RECORDS FOR THIS TASK:

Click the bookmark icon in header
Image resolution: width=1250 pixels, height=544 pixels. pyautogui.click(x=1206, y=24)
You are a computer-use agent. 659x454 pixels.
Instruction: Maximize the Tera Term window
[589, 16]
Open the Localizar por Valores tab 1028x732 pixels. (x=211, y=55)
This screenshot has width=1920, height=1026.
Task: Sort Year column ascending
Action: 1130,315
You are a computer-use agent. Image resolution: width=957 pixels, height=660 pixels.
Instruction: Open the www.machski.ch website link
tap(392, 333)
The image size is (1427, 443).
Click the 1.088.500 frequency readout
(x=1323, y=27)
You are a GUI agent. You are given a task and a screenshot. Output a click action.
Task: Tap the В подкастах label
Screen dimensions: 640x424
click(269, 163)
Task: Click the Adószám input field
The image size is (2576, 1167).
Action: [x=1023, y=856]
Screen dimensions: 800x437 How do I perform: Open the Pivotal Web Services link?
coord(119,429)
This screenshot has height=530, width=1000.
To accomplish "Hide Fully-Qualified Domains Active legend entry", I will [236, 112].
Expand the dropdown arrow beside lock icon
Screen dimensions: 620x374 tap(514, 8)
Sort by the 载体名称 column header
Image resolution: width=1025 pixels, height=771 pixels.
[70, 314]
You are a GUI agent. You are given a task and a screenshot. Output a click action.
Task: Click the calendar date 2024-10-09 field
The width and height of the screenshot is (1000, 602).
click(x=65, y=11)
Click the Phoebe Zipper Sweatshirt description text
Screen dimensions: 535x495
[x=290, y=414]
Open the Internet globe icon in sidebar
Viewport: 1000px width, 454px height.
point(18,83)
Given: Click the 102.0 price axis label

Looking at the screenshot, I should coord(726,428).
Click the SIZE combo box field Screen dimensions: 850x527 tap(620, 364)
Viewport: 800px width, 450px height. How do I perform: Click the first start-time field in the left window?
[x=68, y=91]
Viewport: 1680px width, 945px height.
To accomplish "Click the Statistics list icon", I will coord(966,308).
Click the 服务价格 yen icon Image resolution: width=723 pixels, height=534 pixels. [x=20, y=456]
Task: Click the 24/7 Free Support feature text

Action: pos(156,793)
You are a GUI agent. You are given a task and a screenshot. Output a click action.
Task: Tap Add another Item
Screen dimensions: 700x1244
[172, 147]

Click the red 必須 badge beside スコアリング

EXERCISE:
Only lines holding the word "accomplish" are wanted, so copy each of them from the records above.

SOLUTION TO THE PROBLEM:
To accomplish "Hide Fully-Qualified Domains Active legend entry", I will [236, 112].
To accomplish "Click the Statistics list icon", I will coord(966,308).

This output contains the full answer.